At the Tory leadership debate in Edmonton last Wednesday, the mere mention of the word CBC elicited boos.

Loud shouts and hisses were quickly muffled by the microphones as the format for the event prohibited anyone from clapping, cheering, or booing.

The format also prevented anyone from mentioning another politician’s name. When that happened, the speaker was cut off and their comments were replaced by a bizarre trombone interlude designed to keep the debate civil.

Civil it was. Certainly more civil than the previous, unofficial debate, where there was so much shouting that the general consensus—even in Conservative circles—was that the event was an embarrassment.

Last week was not embarrassing. But it is a little bizarre for a party that is running its main campaign on a freedom theme to censor every aspect of a debate of ideas among future potential leaders.

A bigger boo might have been revelatory to the rest of us, as one of the promises of the frontrunner, Pierre Poilievre, is to defund the CBC.

Apparently, the hate for public broadcasters is not limited to the federal government.

Ontario Premier Doug Ford is in the middle of a provincial campaign, popping up everywhere on private radio and television networks.

But for some strange reason, he refuses to sit down for an interview with the only television network that is funded by his government.

Every previous premier who governed Ontario in the past 50 years has been interviewed by TVO hosts.

But for some inexplicable reason, Ford refuses to do so.

TVO host of The Agenda, Steve Paikin, went so far as to pen a column on the subject last week. Paikin ventured the opinion that he might be accused of sour grapes for complaining about Ford’s refusal to sit down with him for a one-on-one interview.

It certainly is not a fear of one-on-one interviews that kept Ford away.

According to TVO research, the premier has submitted to a minimum of 16 one-on-one interviews with private radio and television broadcasters since taking office.

He was even interviewed by Paikin when the former city councillor was running for Toronto mayor to replace his cancer-stricken brother.

According to Paikin, the two share a cordial relationship, with the premier even bellowing out a hello from the distance when their paths crossed at a Remembrance Day event at Queen’s Park.

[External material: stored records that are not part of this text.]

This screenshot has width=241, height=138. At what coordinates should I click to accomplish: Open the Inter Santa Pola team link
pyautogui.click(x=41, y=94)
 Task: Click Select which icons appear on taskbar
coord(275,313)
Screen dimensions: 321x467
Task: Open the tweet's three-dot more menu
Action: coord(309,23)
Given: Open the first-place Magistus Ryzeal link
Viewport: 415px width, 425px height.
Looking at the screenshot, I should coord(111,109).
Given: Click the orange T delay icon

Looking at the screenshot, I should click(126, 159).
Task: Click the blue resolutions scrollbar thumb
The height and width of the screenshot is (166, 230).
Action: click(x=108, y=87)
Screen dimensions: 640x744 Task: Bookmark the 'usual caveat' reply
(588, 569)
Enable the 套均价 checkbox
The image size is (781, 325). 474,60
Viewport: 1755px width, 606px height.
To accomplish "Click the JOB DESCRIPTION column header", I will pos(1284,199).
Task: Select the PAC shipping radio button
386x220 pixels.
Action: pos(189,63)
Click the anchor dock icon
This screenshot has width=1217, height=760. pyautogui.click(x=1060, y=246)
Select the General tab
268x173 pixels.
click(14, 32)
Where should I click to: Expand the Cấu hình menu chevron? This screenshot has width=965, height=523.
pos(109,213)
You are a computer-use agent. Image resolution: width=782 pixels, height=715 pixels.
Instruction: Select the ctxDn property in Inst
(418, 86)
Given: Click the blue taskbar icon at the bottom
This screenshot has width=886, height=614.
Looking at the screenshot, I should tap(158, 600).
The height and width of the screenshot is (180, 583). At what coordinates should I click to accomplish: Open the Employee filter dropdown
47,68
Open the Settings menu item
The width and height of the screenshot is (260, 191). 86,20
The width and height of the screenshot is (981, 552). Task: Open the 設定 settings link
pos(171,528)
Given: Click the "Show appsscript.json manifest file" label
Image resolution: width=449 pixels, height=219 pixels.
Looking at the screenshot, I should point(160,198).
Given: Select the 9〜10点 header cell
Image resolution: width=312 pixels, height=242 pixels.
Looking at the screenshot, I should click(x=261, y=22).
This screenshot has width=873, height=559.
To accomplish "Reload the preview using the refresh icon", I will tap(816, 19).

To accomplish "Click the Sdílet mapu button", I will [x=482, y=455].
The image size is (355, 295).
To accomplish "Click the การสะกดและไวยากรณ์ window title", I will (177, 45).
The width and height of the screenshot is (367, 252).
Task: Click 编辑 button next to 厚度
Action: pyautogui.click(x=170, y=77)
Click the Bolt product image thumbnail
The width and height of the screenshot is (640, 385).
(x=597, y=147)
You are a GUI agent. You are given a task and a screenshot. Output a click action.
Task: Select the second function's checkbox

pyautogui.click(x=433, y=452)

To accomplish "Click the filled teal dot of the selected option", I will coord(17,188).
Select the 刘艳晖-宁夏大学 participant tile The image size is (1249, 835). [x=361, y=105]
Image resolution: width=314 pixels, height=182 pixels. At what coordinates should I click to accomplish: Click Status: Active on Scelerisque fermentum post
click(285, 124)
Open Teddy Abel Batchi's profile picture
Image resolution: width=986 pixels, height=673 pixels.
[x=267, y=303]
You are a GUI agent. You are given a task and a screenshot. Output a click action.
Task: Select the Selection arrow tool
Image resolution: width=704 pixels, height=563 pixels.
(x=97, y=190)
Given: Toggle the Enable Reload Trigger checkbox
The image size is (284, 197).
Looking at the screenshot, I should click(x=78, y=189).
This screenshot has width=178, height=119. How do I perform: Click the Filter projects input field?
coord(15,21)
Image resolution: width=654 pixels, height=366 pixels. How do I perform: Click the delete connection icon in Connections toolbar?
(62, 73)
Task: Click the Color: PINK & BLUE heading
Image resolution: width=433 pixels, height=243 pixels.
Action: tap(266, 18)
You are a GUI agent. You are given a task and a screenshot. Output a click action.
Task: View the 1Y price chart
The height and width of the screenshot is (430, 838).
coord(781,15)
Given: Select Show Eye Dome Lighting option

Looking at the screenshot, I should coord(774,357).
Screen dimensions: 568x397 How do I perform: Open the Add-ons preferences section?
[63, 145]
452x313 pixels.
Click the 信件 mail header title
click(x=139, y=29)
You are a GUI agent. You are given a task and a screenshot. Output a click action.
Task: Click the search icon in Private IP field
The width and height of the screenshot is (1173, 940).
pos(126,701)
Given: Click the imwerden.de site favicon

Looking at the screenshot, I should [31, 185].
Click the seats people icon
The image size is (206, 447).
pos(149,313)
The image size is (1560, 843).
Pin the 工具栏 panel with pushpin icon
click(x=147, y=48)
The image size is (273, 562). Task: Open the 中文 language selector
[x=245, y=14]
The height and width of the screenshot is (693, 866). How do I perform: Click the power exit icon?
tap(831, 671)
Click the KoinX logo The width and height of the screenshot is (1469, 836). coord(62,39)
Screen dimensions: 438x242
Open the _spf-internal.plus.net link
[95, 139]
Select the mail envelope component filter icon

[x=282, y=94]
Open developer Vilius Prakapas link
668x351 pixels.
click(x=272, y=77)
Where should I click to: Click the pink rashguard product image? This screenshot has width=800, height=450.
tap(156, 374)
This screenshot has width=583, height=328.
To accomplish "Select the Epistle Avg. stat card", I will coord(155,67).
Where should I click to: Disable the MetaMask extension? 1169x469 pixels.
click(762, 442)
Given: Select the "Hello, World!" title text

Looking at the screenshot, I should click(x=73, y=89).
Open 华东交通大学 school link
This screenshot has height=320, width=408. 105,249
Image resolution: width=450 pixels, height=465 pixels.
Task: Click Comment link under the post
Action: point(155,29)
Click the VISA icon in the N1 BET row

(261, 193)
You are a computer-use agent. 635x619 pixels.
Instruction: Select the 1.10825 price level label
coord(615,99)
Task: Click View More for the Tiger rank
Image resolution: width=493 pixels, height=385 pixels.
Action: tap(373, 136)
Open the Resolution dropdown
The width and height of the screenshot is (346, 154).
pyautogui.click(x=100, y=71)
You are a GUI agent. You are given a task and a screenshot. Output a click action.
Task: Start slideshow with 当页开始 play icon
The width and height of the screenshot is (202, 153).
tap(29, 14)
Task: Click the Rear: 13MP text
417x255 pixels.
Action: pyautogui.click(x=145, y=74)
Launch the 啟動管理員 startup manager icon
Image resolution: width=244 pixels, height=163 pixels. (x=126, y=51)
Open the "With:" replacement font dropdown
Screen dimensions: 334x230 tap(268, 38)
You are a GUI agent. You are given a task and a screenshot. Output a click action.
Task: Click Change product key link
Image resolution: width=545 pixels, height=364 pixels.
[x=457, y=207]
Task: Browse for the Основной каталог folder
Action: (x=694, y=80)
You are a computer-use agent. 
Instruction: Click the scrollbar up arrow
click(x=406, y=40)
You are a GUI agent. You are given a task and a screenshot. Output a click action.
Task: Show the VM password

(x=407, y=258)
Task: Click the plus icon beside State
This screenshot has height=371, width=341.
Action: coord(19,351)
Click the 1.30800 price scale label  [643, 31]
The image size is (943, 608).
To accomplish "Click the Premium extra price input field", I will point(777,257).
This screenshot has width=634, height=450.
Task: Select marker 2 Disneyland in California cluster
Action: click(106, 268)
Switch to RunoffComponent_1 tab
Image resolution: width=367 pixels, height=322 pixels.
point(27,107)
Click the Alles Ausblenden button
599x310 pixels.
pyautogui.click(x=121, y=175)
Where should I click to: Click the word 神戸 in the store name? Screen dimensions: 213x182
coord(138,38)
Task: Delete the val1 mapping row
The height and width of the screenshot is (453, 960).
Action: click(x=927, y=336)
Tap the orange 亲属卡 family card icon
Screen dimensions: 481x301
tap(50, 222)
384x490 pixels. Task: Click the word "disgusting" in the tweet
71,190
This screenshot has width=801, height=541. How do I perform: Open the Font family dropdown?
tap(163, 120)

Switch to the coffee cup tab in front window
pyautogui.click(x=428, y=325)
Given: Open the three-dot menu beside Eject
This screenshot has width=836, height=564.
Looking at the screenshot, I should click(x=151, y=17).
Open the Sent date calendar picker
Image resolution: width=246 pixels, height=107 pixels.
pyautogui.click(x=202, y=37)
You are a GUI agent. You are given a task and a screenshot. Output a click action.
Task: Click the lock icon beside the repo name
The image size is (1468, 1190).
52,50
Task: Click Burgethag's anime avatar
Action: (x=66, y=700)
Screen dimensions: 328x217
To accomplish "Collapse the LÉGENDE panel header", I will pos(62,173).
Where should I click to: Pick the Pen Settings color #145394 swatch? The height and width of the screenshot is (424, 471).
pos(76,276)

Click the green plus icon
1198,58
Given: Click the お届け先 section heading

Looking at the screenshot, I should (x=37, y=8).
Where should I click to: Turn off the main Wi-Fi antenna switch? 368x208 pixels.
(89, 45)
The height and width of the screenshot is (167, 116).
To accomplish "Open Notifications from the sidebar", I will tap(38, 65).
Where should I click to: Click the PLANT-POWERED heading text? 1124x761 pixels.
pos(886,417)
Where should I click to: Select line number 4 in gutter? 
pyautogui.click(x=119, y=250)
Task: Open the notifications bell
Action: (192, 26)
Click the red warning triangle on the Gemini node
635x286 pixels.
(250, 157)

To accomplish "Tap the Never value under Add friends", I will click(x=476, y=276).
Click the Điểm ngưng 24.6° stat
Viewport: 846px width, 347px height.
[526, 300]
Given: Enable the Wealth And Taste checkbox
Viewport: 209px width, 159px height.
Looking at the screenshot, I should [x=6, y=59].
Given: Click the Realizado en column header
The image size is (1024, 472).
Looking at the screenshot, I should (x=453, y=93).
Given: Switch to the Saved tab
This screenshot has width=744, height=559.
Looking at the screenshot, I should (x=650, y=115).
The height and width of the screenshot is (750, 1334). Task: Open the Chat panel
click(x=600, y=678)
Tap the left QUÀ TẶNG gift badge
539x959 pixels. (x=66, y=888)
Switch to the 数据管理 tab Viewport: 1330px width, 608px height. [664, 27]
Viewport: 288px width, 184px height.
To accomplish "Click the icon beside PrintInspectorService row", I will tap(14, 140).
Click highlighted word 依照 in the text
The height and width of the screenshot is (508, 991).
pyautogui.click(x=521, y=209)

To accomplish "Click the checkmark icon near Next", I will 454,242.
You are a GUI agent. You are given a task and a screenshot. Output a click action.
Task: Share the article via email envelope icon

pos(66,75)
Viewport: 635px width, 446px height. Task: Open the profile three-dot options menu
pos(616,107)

It doesn’t appear that personal animus is motivating the premier, Paikin notes.

But, at least the premier has not moved to abolish TVO.

Back in 2019, the public broadcaster’s budget was cut by 4.5 per cent, just shy of $2-million dollars.

The arrival of COVID, and the increased dependence on online learning has underscored the importance of the educational role of TVO and its francophone sister station, TFO.

On the federal side, frontrunner Pierre Poilievre is distinguishing himself as the only one of the main candidates promising to defund the CBC.

Even his allies in the right-wing media are saying that may not happen. Postmedia columnists Lorne Gunter and Lorrie Goldstein went on their own channel last week, doubting that Poilievre would fulfil his promise.

Goldstein specifically referenced Poilievre’s positive comments about some elements of the public broadcaster when he was touring Quebec.

Poilievre is an astute politician and he knows full well that Radio Canada is close to the heart for most Quebecers.

It is one thing to muse about cuts for the English network. That message certainly does not resonate well in French.

Poilievre’s plan to gut the CBC will definitely be popular with the Conservative voters he is currently wooing.

But at the end of the day, he has to reach out to a larger constituency: the people of Canada.

In many parts of the country, the CBC still resonates.

The public broadcaster was the first to move aggressively into the digital field. Its news coverage in that area is superb.

It has also modernized its radio vibe, specifically targeting minorities and young people with diverse programming.

Don’t forget seniors. Many of them have been weaned on the public broadcaster and would definitely not want to see it gutted by any party.

Ford’s refusal to appear on TVO mirrors Poilievre’s disdain for the CBC. Maybe both of them know something that the rest of us have missed. It is more likely that they are simply playing to their base.

During a race, public broadcast bashing motivates the right wing, but it may prove costly in the future.